Gareth Powell was appointed in September 2015 as Secretary of the Methodist Conference, one of the most senior positions of Church leadership in Methodism. He read theology at Westminster College, Oxford then undertook ministerial training at The Queen's College, Birmingham, obtaining an MA in Pastoral Theology before spending time at Graduate School at the University of Geneva. He as served in Coventry and Cardiff, where he was university chaplain. Since 2010 he has been a member of the Council of Cardiff University.
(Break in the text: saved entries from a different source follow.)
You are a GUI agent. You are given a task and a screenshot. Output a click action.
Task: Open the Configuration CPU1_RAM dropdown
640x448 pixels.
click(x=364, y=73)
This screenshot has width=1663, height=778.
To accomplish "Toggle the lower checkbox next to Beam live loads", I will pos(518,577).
Siân Hughes' first collection "The Missing" (Salt, 2009) was long-listed for Guardian first book of the year, and won the Seamus Heaney prize for a first collection. Her sequence of poems about her mother's breast cancer won second prize in the first Hippocrates awards, and she and her mother Eleanor Cooke continue to write a shared book about this illness as treatments continue today. In 1998 she set up the Young National Poetry Competition when she was working for The Poetry Society and she continues to promote young writers and to work with the National Academy of Gifted and Talented Youth to support the teaching of creative writing. Sian has been poet in residence in Youth and Community Centres, a Youth Theatre, a Health Centre, and is currently poet in residence in a Birmingham school when she is not teaching part time for Oxford University, working in a café or looking after her family.
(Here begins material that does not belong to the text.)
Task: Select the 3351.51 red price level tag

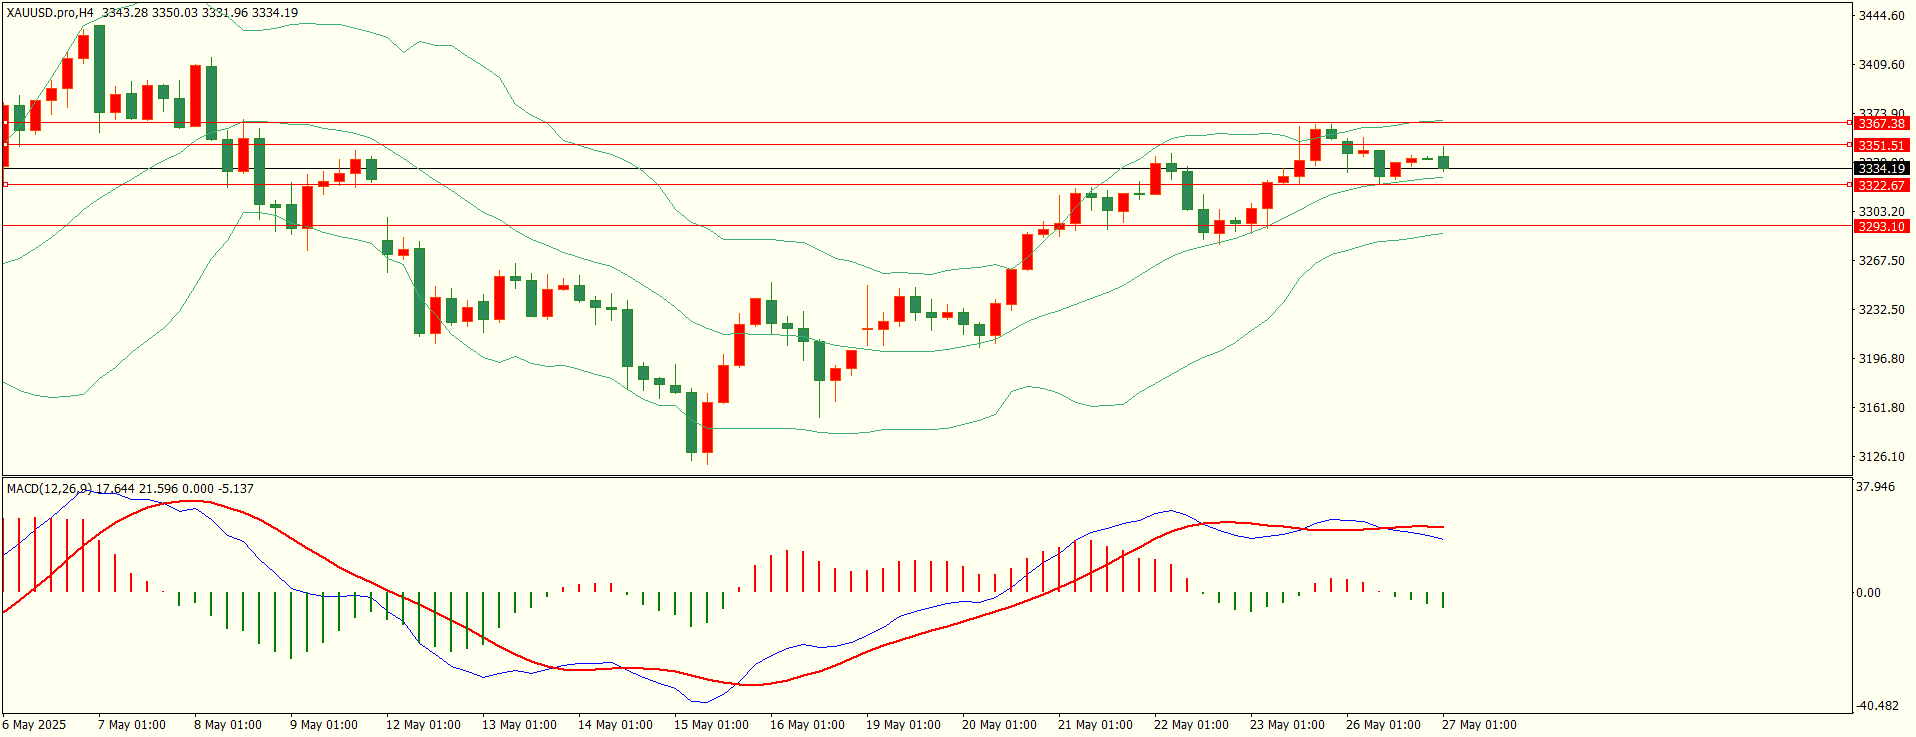Action: coord(1881,146)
The UCH MacMillan Cancer Centre
Macmillan and the University College London Hospitals NHS Foundation Trust (UCLH) have combined their expertise to build the UK’s most advanced cancer facility. The UCH Macmillan Cancer Centre supports the growing number of Londoners living with cancer. Over 27,000 people in London are currently living with cancer, and the number is growing. The UCH Macmillan Cancer Centre is the first of its kind in the NHS. It redefines the way cancer patients are treated, using the best diagnostic and treatment techniques to improve survival rates. At its heart is the Macmillan Support and Information Service. A team of skilled Macmillan health professionals and volunteers, from benefits advisors to counsellors and complementary therapists, bringing the highest quality medical, emotional, practical and financial support.
Hippocrates Prize Organisers
Professor Donald Singer is a clinical pharmacologist and President of the Fellowship of Postgraduate Medicine. His interests include research on discovery of new therapies, and public understanding of drugs, health and disease. Professor Michael Hulse is a poet and translator of German literature, and teaches creative writing and comparative literature at the University of Warwick. He is also editor of The Warwick Review. His latest book of poems, Half-Life (2013), was named a Book of the Year by John Kinsella.
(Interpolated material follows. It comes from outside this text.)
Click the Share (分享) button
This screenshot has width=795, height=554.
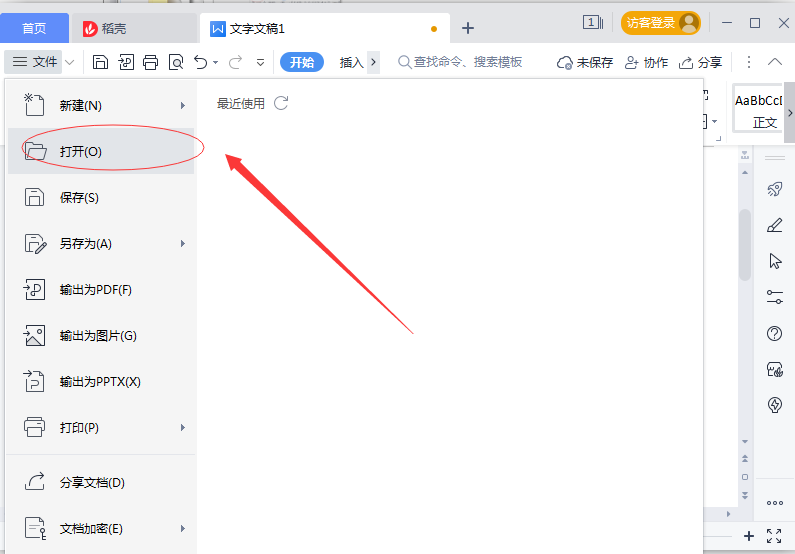click(x=701, y=62)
The Hippocrates initiative has been supported by many organisations. These include the Fellowship of Postgraduate Medicine, a national medical society founded in 1918 and publisher of the Postgraduate Medical Journal and Health Policy and Technology;
the Healthy Heart Charity the Cardiovascular Research Trust, founded in 1996, which promotes research and education for the prevention and treatment of disorders of the heart and circulation; the Wellcome Trust, the National Association of Writers in Education, the University of Warwick, and many other health professional, literary and cultural organisations.